Set problem: Please render the rows from the line containing "Task: Share the post" through the line containing "Add this number", inclusive, as a numbered list with blank lines omitted.

Material provided:
╭──
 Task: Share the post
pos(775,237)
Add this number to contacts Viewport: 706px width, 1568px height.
╰──
╭──
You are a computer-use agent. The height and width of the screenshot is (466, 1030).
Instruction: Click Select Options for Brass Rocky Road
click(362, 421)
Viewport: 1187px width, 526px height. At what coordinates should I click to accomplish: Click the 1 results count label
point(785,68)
╰──
╭──
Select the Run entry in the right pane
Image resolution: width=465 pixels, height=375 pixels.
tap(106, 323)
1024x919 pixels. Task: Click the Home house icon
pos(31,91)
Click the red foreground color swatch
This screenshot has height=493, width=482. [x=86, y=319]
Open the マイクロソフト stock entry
╰──
Response below:
1.  Task: Share the post
2. pos(775,237)
3. Add this number to contacts Viewport: 706px width, 1568px height.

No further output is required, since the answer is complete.